Keadaan Spanyol sebelum invasi Islam masuk, Cordoba berada pada kekuasaan kaum Visgoth. Kaum ini tidak menguasi Spanyol secara penuh karena agama yang dianut adalah aliran Kristen Arian[3] berbeda dengan masyarakat Spanyol yaitu Katolik Roma. Selain berada di bawah kekuasaan Visgoth, kekuasaan Cordoba juga berada pada kaum Aristokrat yang berdasarkan kaum elit penguasa pada waktu itu, sehingga mereka sulit memilih para prajurit. Ada jurang yang besar antara penguasa dan masyarakat. Jurang besar itu mengakibatkan banyak rakyat menderita dan hidup tidak bebas. Mereka hanya bekerja sebagai budak dan petani. Ada keputusan-keputusan sinode gereja tahun 693 yang menyatakan bahwa ada sentimen terhadap orang Yahudi, kemudian pada tahun 694 diambil keputusan bahwa apabila ada seseorang yang belum babtis katolik akan dijadikan budak.
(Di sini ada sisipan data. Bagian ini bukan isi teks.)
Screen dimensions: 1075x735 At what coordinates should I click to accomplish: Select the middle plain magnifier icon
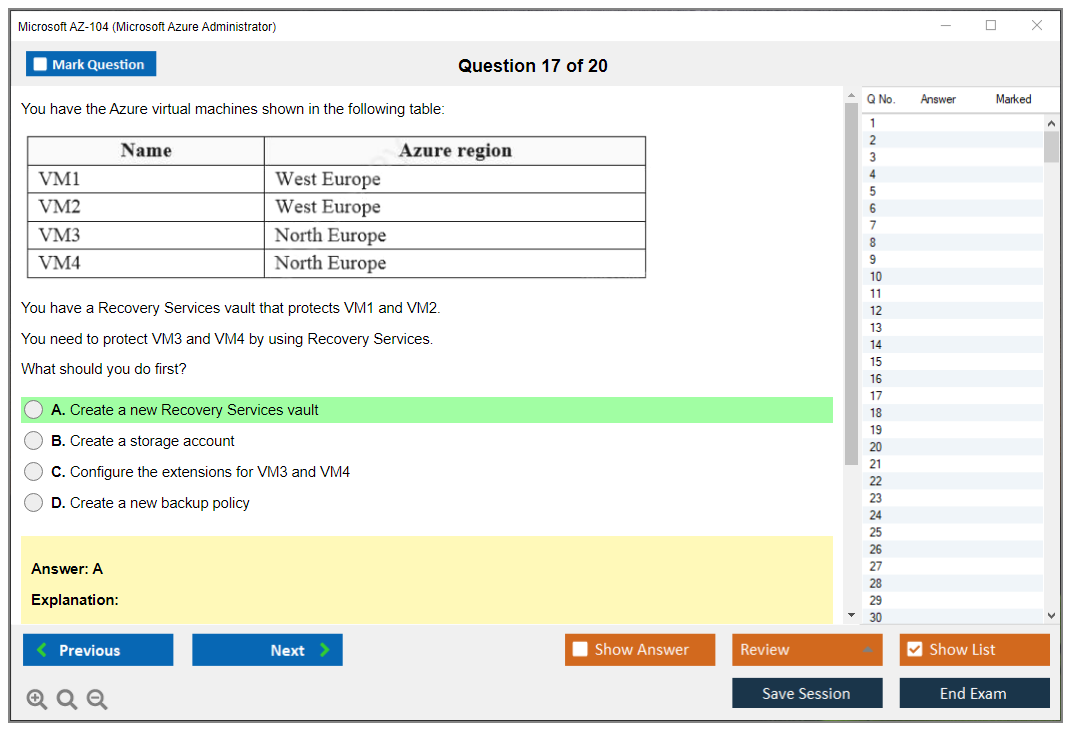[x=66, y=699]
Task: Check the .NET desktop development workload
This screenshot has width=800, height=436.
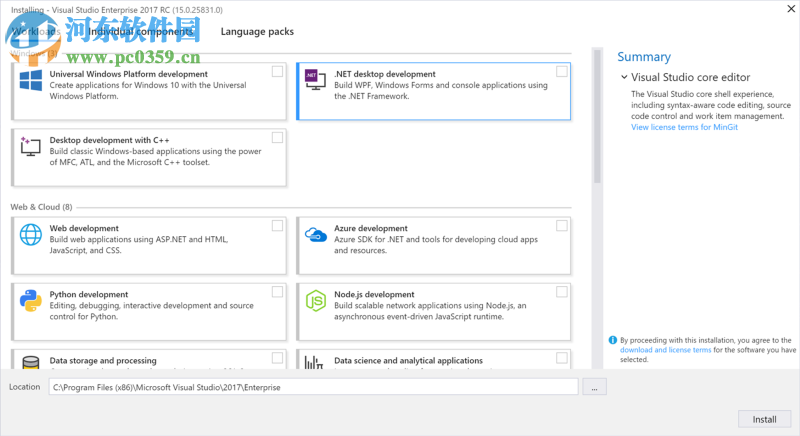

Zaman berubah pada saat invasi Islam masuk Spanyol. Invasi Islam tersebut menuju Spanyol dan Prancis. Invasi tersebut dimulai pada tahun 630 dengan penaklukan kota Makkah oleh Nabi Muhammad. Pada tahun 717 banyak permasalahan yang terjadi dalam masyarakat Cordoba karena terjadi perang Tours/Potiers pada bulan Oktober 732, banyak orang Islam diusir dari Spanyol dan Prancis. Permasalahan itu memberikan segi positif bagi kebudayaan Arab, karena pada saat itu kebudayaan tersebut telah berkembang dan dapat dipelajari oleh orang Kristen dan Yahudi, sehingga mereka dapat berbahasa Arab dan Spanyol. Hubungan antar agama (Islam, Kristen dan Yahudi) dalam masyarakat Cordoba, ditulis oleh Irving yang menyatakan sebuah hubungan antar agama di Cordoba yang saling menghargai.[4]
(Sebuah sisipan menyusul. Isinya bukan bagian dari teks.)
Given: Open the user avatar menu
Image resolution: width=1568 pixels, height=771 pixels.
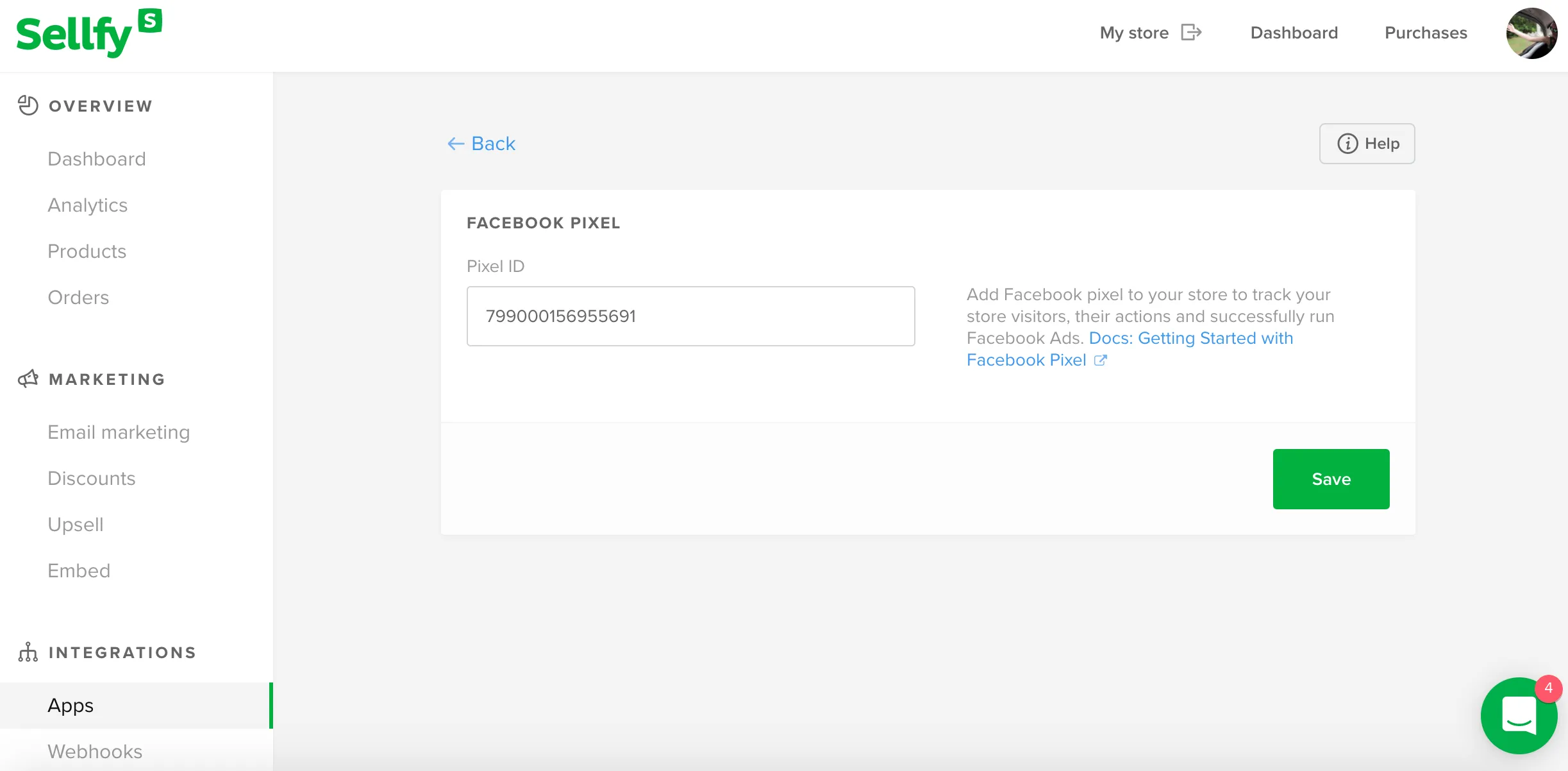Looking at the screenshot, I should [x=1531, y=33].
...Bangsa Arab menunjukan toleransi yang sangat mendasar dari golongan ahli kitab, setelah penaklukan golongan orang Kristen…menikmati kebebasan sipil dengan gereja, hukum, pengadilan, hakim, uskup dan kebangsaan mereka sendiri. Penguasa Islam hanya menuntut hak untuk menyetujui pengangkatan uskup dan memanggil Dewan gereja.
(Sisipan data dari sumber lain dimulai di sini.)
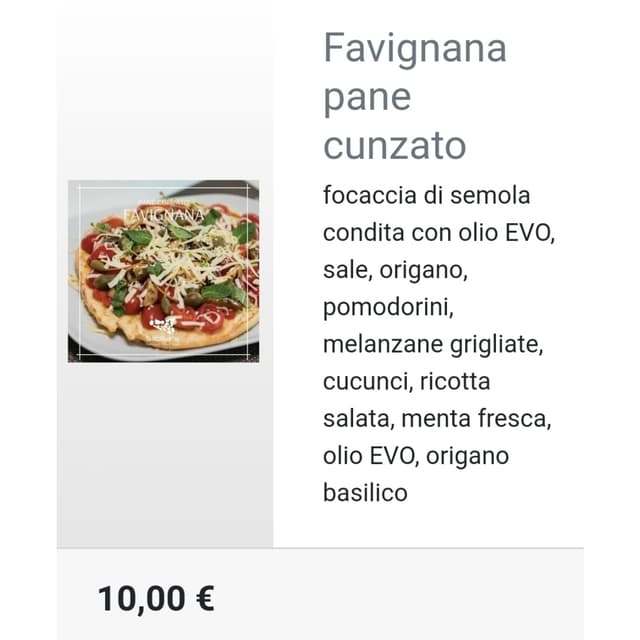Select the 10,00 € price label
This screenshot has height=640, width=640.
pos(156,599)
Golongan Kristen di selatan yang meletakan senjata dibiarkan memiliki tanah-tanahnya, tetapi harus membayar jizjah atau pajak untuk mendapatkan hak memberi suara. Di utara mereka tetap memiliki perkebunan buah-buahan dan dapat ditanami tanaman jenis lain, kemudian mereka diwajibkan membayar kharaj…
Golongan Yahudilah yang benar-benar tertolong oleh penyerbuan Arab ini. Mereka menjadi orang merdeka dan secara aktif membantu bangsa Arab dalam memerintah Spanyol…

Abdurahman I yang disebut sebagai Abdurahman bin Muawiyah bin Hisyam bin Abdul Malik (728-788) adalah pendiri Emirat Ummyyah di Spanyol. Bagaimana seorang pemimpin mampu mempertahankan kesatuan dan menjadi lebih maju? Pada tanggal 15 Mei 756, kebetulan hari jumat, Abdurahman menaklukan Cordoba dan mengatakan bahwa dia memplokamirkan dirinya sebagai penguasa dan dengan sungguh-sungguh berjanji akan menegakan keadilan bagi semua kelas.[5] Keadaan pada saat itu juga berubah drastis, ia membagi tiap daerah dan dipimpin oleh gubernur, ia membangun dinding tembok yang terkenal dengan ibu kota Cordoba, ia membangun masjid Agung al-Hamra di Cordoba, membangun pusat pendidikan, ia juga memperhatikan kesejahteraan masyarakat dengan membuat saluran-saluran air untuk irigrasi. Oleh karena itu, banyak aspek yang berkembang dan maju, seperti hubugan agama-agama yang melahirkan masyarakat sipil (madani), ekonomi, politik, pendidikan, perdagangan dan masalah tentang moral yang berkaitan dengan persahabatan dan persaudaraan di antara masyarakat.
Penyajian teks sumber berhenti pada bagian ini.